King is playing Lucille number 16. "I didn't buy 'em all," he
explains. "What happens is something goes wrong with one, I send it back to
the factory. And it's like with a car, they let you have another one until
yours is ready. When mine get ready and they send them back, I have
selective amnesia and forget to send the old one back."
The most striking thing about King offstage is how modest he is. It's the
best of both worlds. There's still a sense of poor-boy humbleness to this
son of sharecroppers. Yet he is "the King of the Blues," with all the
authority (and bulk) of a grand potentate who knows the meaning of noblesse
oblige. Is it possible to be simultaneously commanding and neighborly? It
must be, because that's how B.B. King is. It's a lesson he learned, he
says, working as a DJ at a black-operated, white-owned radio station in
Memphis when he was starting out: "You give honor to whom honor is due."

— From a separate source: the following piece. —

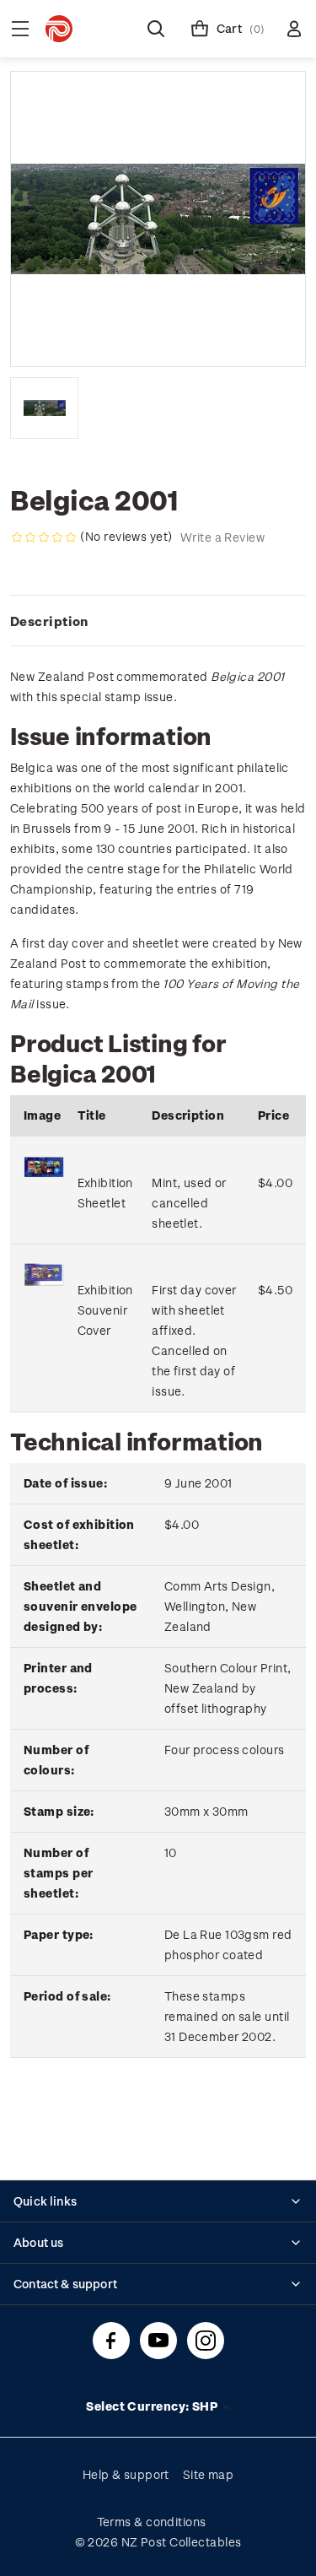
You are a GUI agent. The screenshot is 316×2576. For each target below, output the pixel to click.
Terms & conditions (151, 2521)
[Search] (156, 29)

As a performer, King is nearly as celebrated for what he does with his face
as with his voice or fingers. He wrote in his 1996 autobiography, "Blues
All Around Me," that his first wife "used to call me ol' lemon face because
of my facial contortions when I play." (King has been married and divorced
twice.) "I squeeze my eyes and open my mouth, raise my eyebrows, cock my
head, and God knows what else."
In person, though, he sits placidly, his face in repose, except when he
smiles. King, who has a great, bubbling-fudge laugh, has an equally great
smile. When he smiles he looks like a kid who's just eaten the fudge.
Not that he does eat fudge. King was diagnosed with diabetes about a decade
ago, so he's given up all sweets. He also has bad knees and a bad back,
which means he now sits while performing.
The only other concession he makes to age is keeping the temperature on the
bus at a near-tropical level to protect his voice.
"I don't want to barbecue you," King says apologetically.
King dismisses the idea of retirement. "I'm a believer in God," he
says, "and I believe when it's time He will do it. Other than that, as long
as my health is good, and people still come to see me -- and I can handle
myself -- I don't see retirement at all. I feel fine, real good. In
Mississippi, where I come from, when you start to feeling `real good,' that
means you're about to leave this world, so I don't want to feel too good."